History

Great Britain
- Name: Roselle
- Launched: 1797, Hull
- Captured: 2 December 1814
- Fate: Wrecked 7 December 1814

General characteristics
- Tons burthen: 260, or 264 (bm)
- Complement: 1798:20; 1811:30;
- Armament: 1798:2 × 4-pounder guns + 10 × 12-pounder carronades; 1805:8 × 6-pounder guns; 1811:4 × 6-pounder guns + 12 × 18&12 pounder carronades; 1815:4 × 6–pounder guns + 8 × 18-pounder + 4 × 12-pounder carronades;

= Roselle (1797 ship) =

Roselle was launched at Hull in 1797. She spent much of her career as a West Indiaman, sailing between Leith and Jamaica. An American privateer captured her in 1814 and she wrecked on the Charleston Bar as the prize crew was bringing her to an American port.

==Career==
Roselle first appeared in Lloyd's Register (LR) in 1798 with Gourlay, master, Sibbald & Co., owners, and trade Leith–Jamaica. Sibbald & Co. had owned another , which had also sailed between Leith and Jamaica, and which was last listed in 1798. Captain David Gourley acquired a letter of marque on 31 January 1798.

| Year | Master | Owner | Trade | Source |
|---|---|---|---|---|
| 1799 | D.Gourlay J.Staples | Sibbald & Co. | Leith–Jamaica | LR |
| 1805 | J.Staples W.Gray | Sibbald & Co. | Leith–Jamaica | LR |

Captain Staples had been a captain for Sibbald & Co.'s earlier Roselle. Captain William Gray acquired a letter of marque on 27 July 1811.

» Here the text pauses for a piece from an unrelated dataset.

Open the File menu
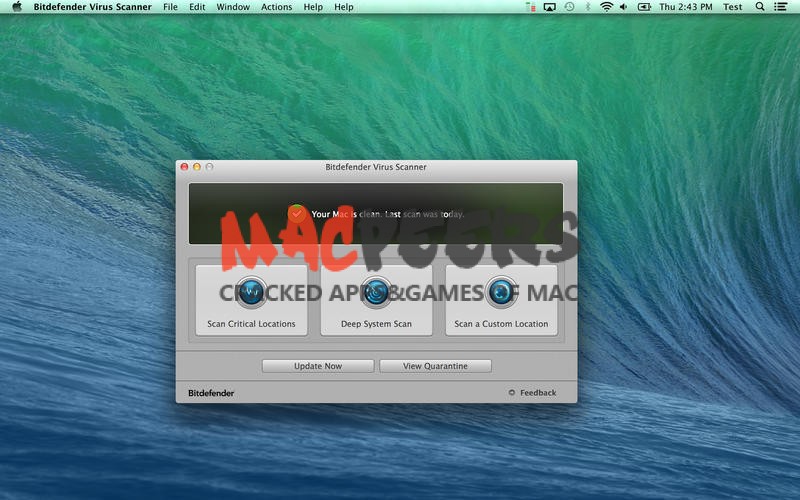The image size is (800, 500). click(170, 7)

| Year | Master | Owner | Trade | Source & notes |
|---|---|---|---|---|
| 1812 | W.Gray | Sibbald & Co. | Leith–Jamaica | LR; repairs 1808 & 1810 |
| 1815 | W.Gray | Sibbald & Co. | Leith–Jamaica | LR; repairs 1810 |

==Fate==
On 24 November 1814 Roselle sailed from Havana in convoy. Not long after, an American privateer of 14 guns captured Roselle, of Leith, Beatson, master at . The privateer also captured several other British merchantmen as well. The capture took place on 2 December, and the privateer was Kemp. Roselle subsequently was wrecked at Charleston, South Carolina.

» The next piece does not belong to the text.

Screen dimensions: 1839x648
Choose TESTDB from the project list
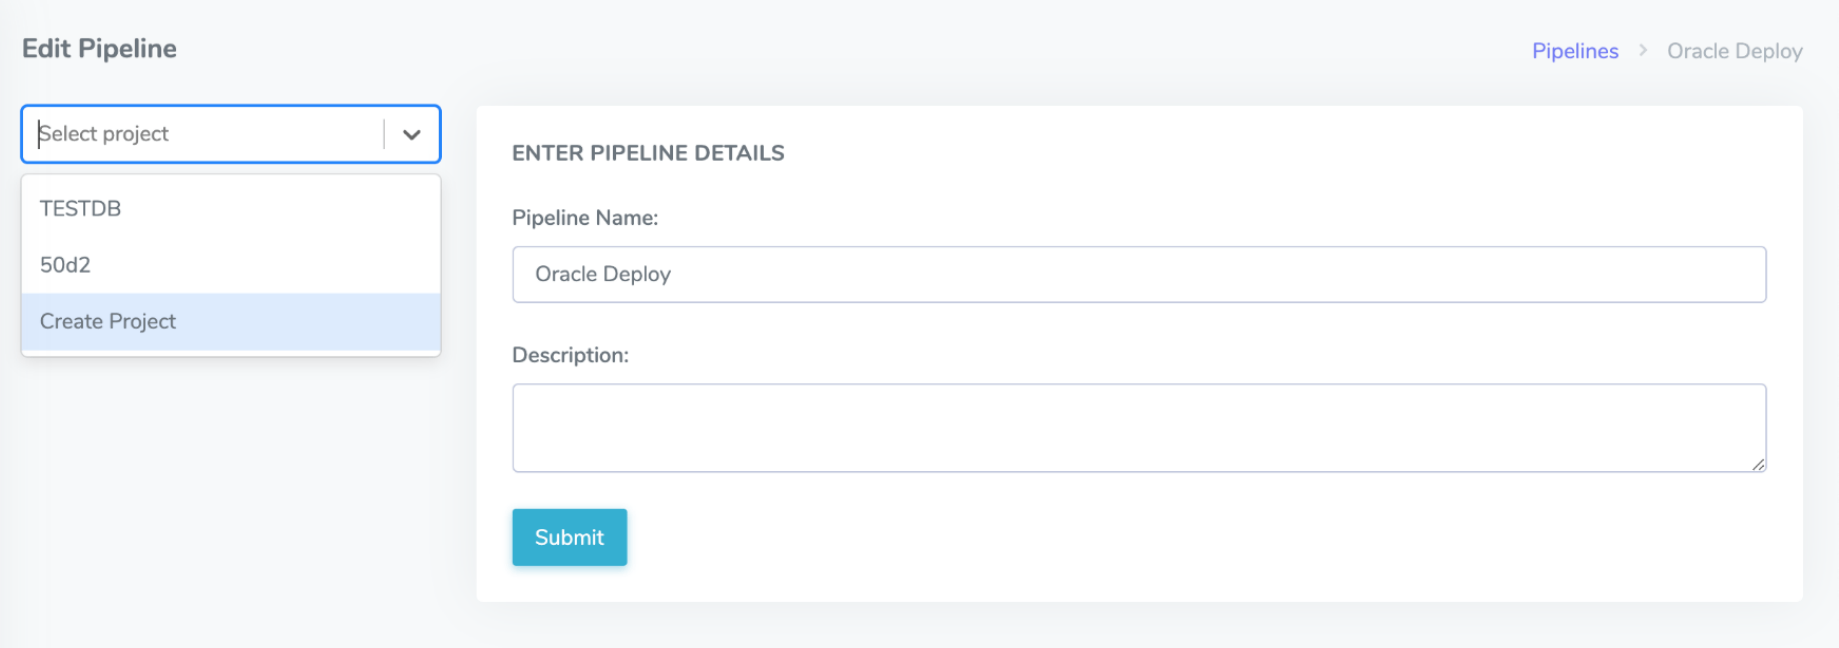point(80,209)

An American account of the action reports that the convoy's escort, , had separated from the convoy the day before while chasing Kemp. Kemp returned to the convoy; Ister did not.

Kemp was a schooner of 228 tons (bm). At the time of her attack on the convoy she was armed with 12 guns and had a crew of 130 men under the command of Captain Wilson Jacobs. The convoy consisted of eight merchantmen with 46 guns and 134 men. Jacobs skillfully maneuvered Kemp to capture four of the merchantmen, Roselle among them. (Two more struck, but then escaped before Kemp could return to them to put a prize crew aboard.

The American account of the action refers to Roselle as Rosabella. Ten men from Kemp succeeded in boarding Roselle and capturing her, wounding three of her crew members in the process. She was carrying coffee and sugar, with her captors estimating the value of her cargo at $2–300,000.

As Roselle approached Charleston she was wrecked on the Charleston Bar. Later, a Royal Navy brig burnt the wreck.